> _SUPPLIED DATA_
^^^^^^^^^^^^^^^^

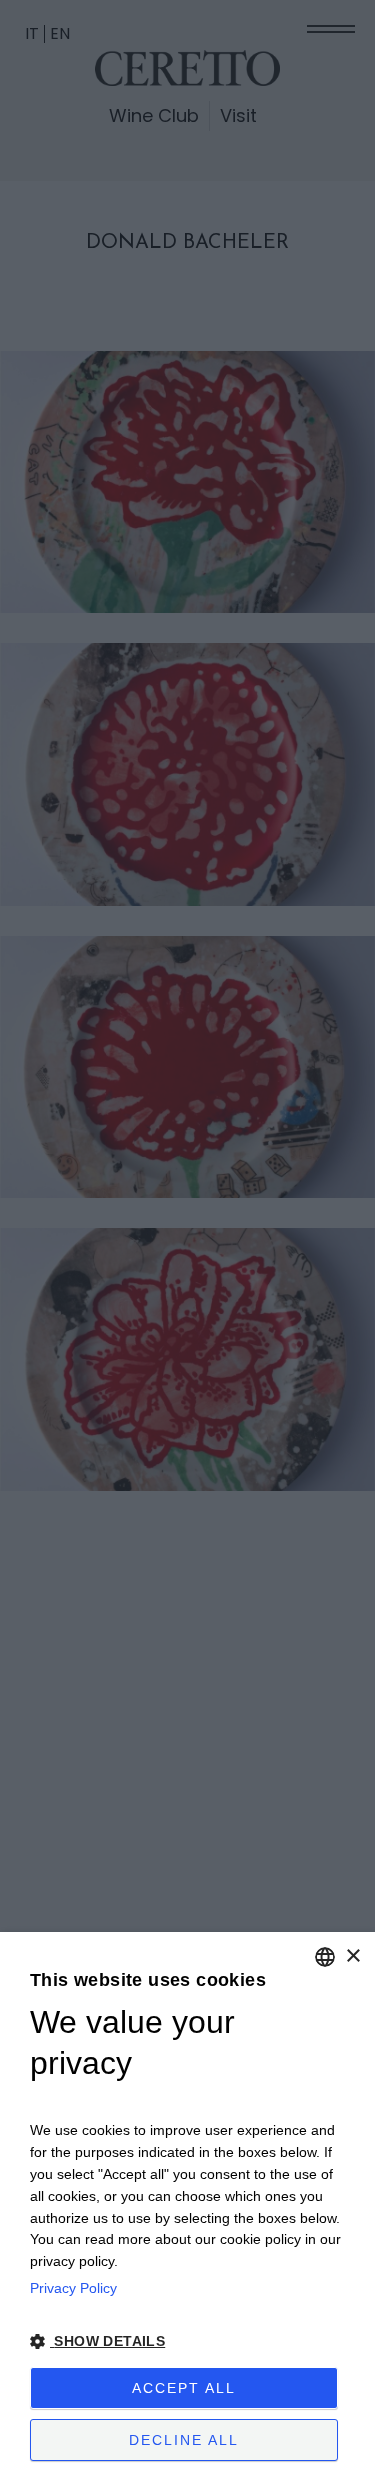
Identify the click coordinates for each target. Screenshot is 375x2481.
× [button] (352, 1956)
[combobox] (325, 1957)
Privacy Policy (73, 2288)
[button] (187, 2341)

^^^^^^^^^^^^^^^^

> _BRIEF_
Print the material again, unchanged, without its pictures.

> _TASK ANSWER_
Identify the click coordinates for each target. Screenshot is 375x2481.
× [button] (352, 1956)
[combobox] (325, 1957)
Privacy Policy (73, 2288)
[button] (187, 2341)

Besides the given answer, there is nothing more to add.